Exercise prompt: List every line in the entries below that contains the word "March", copying each one in full.

Records supplied:
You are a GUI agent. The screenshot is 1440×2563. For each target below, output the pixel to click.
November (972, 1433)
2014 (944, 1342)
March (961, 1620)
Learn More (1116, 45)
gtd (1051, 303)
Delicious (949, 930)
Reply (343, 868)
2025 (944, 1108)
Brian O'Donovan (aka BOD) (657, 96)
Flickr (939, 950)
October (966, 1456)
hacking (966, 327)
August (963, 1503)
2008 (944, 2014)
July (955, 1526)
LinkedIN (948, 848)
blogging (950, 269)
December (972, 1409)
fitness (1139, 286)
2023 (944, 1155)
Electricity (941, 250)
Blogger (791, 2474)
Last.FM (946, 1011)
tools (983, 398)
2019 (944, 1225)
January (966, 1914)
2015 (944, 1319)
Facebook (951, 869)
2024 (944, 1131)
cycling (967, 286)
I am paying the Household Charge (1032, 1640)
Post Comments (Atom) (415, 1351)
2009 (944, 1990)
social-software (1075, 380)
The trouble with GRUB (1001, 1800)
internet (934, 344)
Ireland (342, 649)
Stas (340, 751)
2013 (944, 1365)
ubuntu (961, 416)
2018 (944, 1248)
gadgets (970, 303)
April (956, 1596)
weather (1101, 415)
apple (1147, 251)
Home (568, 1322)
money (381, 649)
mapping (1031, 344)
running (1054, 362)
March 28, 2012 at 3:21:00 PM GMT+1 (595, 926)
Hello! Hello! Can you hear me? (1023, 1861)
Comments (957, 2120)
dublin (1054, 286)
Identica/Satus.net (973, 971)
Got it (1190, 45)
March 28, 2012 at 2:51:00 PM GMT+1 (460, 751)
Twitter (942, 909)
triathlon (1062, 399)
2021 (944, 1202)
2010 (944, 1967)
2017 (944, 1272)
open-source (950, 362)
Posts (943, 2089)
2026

Exercise response:
March (961, 1620)
March 28, 2012 at 3:21:00 PM GMT+1 (595, 926)
March 28, 2012 at 2:51:00 PM GMT+1 (460, 751)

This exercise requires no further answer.